[Item-finding records]
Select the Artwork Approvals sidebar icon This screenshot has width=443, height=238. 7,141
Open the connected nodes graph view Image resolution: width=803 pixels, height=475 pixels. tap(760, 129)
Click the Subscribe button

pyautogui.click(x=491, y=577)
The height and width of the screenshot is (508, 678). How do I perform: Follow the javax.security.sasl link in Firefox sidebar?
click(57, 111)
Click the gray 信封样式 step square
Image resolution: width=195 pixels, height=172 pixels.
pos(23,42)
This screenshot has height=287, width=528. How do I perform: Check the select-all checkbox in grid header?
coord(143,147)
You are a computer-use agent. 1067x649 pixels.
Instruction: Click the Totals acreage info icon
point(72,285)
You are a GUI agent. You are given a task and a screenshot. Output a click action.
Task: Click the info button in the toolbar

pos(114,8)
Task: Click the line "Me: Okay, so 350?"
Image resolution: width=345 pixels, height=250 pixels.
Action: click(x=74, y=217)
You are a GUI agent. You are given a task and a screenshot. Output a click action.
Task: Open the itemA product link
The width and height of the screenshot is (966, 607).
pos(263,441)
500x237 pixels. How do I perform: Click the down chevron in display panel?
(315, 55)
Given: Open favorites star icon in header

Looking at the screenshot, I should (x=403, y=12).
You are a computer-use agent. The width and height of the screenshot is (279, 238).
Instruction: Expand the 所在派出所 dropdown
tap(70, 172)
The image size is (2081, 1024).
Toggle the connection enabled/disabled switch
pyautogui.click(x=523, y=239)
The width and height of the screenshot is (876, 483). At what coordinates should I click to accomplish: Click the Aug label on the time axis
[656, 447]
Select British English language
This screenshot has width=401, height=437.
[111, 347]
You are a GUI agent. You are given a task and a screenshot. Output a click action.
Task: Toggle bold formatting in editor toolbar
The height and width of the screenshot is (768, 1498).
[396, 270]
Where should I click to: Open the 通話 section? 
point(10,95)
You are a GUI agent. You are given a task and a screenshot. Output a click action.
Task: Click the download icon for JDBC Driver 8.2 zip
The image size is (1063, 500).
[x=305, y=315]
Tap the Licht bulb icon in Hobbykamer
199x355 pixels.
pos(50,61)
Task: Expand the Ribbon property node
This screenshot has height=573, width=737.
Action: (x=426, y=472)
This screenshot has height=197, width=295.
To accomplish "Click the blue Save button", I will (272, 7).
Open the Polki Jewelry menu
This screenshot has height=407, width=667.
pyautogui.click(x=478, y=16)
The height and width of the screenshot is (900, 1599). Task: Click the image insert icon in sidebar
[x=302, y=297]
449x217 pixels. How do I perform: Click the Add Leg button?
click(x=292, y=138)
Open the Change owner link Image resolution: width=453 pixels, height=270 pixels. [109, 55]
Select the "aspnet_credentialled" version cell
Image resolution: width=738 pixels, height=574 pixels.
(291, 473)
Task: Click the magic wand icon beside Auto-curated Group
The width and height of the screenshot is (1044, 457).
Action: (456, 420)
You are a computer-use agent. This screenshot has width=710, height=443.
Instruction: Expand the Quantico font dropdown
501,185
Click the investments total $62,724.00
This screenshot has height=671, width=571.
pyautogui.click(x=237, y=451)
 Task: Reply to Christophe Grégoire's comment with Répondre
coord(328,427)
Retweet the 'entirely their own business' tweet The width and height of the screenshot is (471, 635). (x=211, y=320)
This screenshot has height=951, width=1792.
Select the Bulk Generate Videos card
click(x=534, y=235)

Problem statement -
Collect every line of the records that contains the string "computer", and treat uppercase and lowercase as different.

Solution to this problem -
You are a computer-use agent. 1067x649 pixels.
You are a computer-use agent. The width and height of the screenshot is (279, 238).
You are a computer-use agent. This screenshot has width=710, height=443.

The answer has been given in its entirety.